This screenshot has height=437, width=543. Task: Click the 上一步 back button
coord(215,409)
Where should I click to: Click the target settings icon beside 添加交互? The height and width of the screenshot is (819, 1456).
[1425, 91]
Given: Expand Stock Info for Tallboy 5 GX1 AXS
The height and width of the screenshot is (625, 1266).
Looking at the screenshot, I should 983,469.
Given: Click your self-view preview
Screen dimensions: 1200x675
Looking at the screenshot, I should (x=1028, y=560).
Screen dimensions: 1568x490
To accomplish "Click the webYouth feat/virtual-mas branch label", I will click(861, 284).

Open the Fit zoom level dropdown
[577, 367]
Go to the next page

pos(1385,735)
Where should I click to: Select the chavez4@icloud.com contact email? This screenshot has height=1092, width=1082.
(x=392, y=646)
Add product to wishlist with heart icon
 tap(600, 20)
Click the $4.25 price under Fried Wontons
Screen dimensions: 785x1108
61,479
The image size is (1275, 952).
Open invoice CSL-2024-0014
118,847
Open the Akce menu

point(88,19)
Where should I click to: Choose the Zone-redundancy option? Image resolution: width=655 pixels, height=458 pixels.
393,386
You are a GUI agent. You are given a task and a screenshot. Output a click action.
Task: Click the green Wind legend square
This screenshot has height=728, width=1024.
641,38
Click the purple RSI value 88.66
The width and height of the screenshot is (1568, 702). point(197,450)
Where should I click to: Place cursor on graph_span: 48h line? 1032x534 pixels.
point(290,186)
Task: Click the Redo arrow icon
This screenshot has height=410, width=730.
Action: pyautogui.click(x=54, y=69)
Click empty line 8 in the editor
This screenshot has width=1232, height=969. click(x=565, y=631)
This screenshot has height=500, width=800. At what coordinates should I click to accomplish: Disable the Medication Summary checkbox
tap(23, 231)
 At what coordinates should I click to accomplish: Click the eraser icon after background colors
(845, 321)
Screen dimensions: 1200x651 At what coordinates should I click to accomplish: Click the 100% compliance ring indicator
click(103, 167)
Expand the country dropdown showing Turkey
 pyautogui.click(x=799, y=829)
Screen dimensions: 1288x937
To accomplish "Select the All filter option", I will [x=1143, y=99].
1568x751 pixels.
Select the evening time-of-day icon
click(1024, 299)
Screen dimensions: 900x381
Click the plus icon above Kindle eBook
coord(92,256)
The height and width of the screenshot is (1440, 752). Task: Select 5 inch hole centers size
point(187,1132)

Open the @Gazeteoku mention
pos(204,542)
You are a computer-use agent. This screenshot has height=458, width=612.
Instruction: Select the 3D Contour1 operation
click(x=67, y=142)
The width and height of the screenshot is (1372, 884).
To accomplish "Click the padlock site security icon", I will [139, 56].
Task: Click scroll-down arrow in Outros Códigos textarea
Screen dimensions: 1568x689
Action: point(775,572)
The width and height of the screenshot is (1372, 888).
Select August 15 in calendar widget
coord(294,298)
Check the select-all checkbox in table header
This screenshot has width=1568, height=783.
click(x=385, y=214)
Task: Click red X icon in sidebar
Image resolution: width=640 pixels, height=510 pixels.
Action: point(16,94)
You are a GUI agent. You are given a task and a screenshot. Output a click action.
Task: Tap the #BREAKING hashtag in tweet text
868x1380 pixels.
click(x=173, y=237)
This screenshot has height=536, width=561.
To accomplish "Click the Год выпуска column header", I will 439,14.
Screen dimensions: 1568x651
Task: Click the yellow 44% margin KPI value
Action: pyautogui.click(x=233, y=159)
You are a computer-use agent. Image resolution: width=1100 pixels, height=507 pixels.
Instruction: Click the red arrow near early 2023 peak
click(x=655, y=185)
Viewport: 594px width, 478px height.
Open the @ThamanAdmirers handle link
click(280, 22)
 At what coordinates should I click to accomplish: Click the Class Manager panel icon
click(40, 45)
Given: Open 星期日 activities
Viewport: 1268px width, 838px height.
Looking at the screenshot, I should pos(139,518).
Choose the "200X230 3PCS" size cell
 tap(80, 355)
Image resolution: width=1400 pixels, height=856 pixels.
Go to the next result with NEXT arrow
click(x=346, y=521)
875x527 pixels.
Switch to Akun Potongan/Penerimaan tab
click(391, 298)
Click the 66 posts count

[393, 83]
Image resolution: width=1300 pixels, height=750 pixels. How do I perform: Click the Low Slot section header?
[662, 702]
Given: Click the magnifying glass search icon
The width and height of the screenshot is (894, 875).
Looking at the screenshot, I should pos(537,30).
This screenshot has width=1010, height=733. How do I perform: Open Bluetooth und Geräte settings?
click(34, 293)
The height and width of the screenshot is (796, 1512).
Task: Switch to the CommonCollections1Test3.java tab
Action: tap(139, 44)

Exercise task = Reproduce the lines of the listing starting at the one containing "You are a computer-use agent. Image" and ending at the one containing "tap(80, 355)", both included.

Problem solution =
You are a computer-use agent. Image resolution: width=1100 pixels, height=507 pixels.
Instruction: Click the red arrow near early 2023 peak
click(x=655, y=185)
Viewport: 594px width, 478px height.
Open the @ThamanAdmirers handle link
click(280, 22)
 At what coordinates should I click to accomplish: Click the Class Manager panel icon
click(40, 45)
Given: Open 星期日 activities
Viewport: 1268px width, 838px height.
Looking at the screenshot, I should pos(139,518).
Choose the "200X230 3PCS" size cell
 tap(80, 355)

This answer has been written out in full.